What truly gallops the patience is the intellectual decadence that pretends such extensions are anomalies. They are the logical endpoint of a trajectory where national identity is weaponised to excuse kleptocracy. ‘African solutions for African problems’, the apologists chant, as if tyranny were a cultural heritage. Hogwash. The problem is not Africa; it is greed masked as patriotism. Zimbabwe’s rulers have perfected the art of blaming the West for their own ruination, and the West, ever guilty, plays along. The real tragedy is not the term extension but the populace, whose resilience has been cruelly rewarded with breadlines and state-sponsored thuggery.

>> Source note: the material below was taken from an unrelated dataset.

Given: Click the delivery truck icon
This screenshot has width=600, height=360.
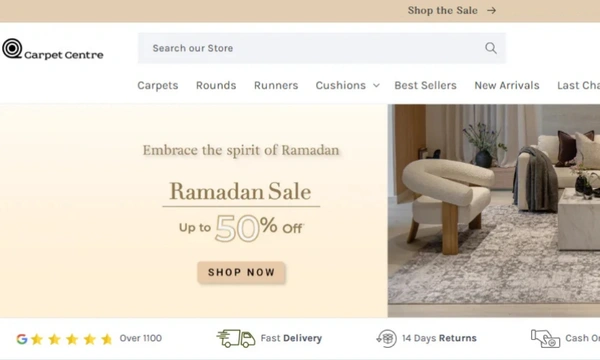Looking at the screenshot, I should coord(236,338).
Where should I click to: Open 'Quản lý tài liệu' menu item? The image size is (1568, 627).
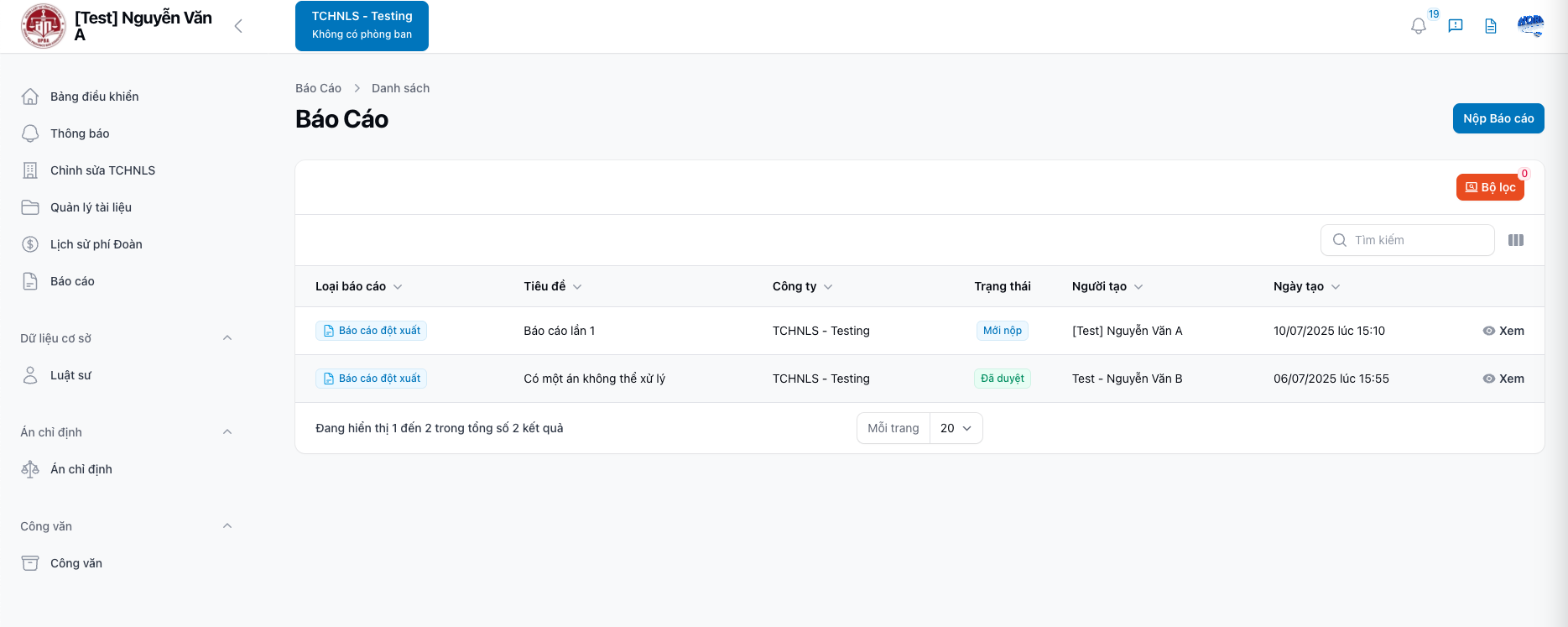pyautogui.click(x=91, y=207)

If history teaches anything, it is that such regimes collapse under their own weight eventually. But in the meantime, the UK’s squeak for censure is a sop to liberal consciences. It will change nothing. The only language these rulers understand is force or isolation, and they have immunised themselves against both. One almost pities the Commonwealth: a ghost of empire, rattling chains in a world that has moved on. But pity is a luxury. What is needed is clarity: Zimbabwe is a failed state in all but name, and its leaders are pirates waving the flag. Until the West treats them as such, we are merely fiddling while Harare burns.